*What the exercise asks*
Rewrite the rows starting at the line that contains "Where should I click to: Switch" and ending at the line that contains "Where should I click to: Click", changing "lightgrey" to "pale gray" and keeping everything else the same. Leave the pictures out of your answer.

*Data supplied*
● ● ● ● ● ● ●
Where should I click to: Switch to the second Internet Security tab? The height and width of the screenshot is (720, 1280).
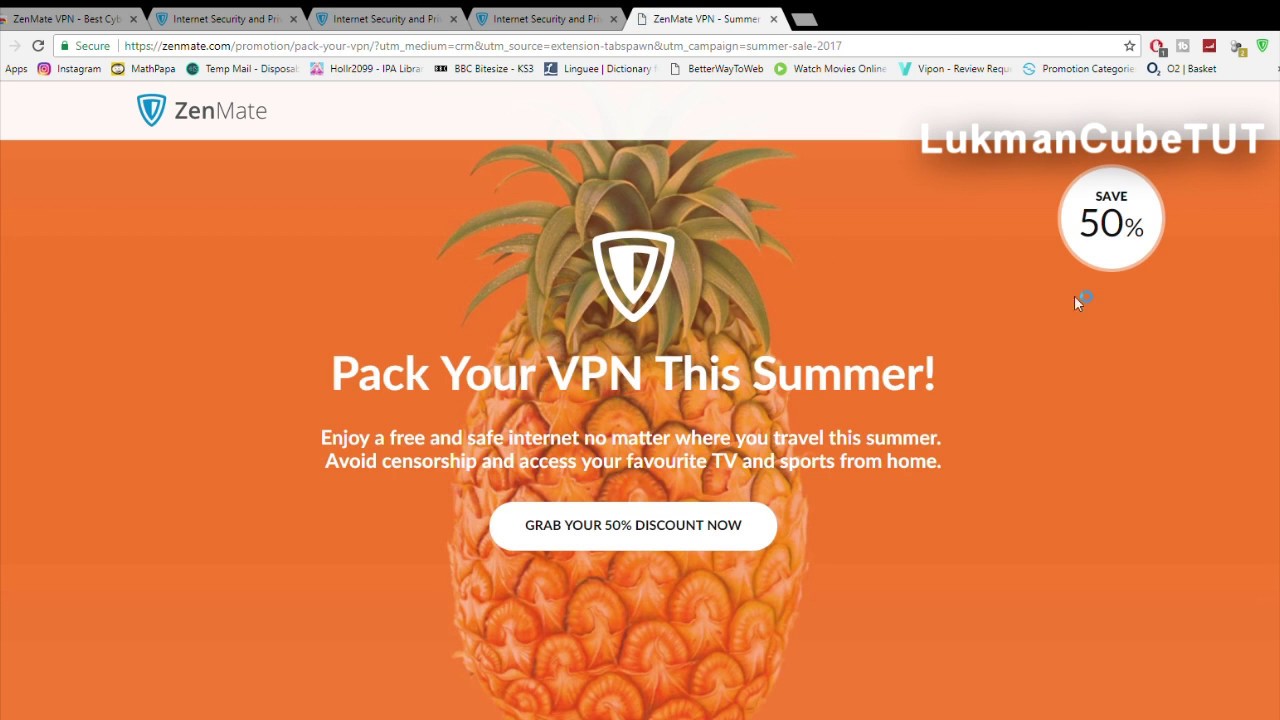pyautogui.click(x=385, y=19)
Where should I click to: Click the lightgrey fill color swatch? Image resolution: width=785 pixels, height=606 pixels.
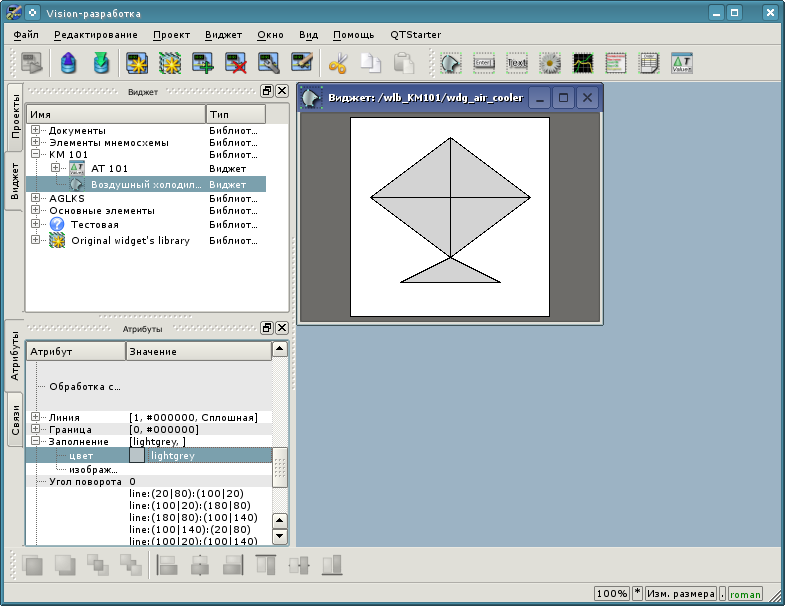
● ● ● ● ● ● ●
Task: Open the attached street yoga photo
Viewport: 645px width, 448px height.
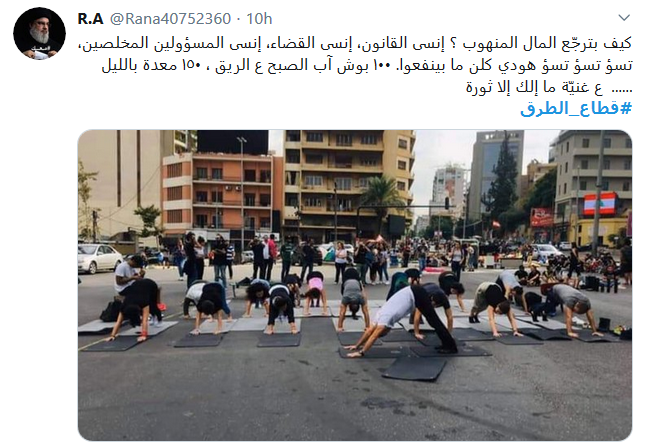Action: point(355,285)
● ● ● ● ● ● ●
*Exercise response*
Where should I click to: Switch to the second Internet Security tab? The height and width of the screenshot is (720, 1280).
pyautogui.click(x=385, y=19)
Where should I click to: Click the pale gray fill color swatch? Image resolution: width=785 pixels, height=606 pixels.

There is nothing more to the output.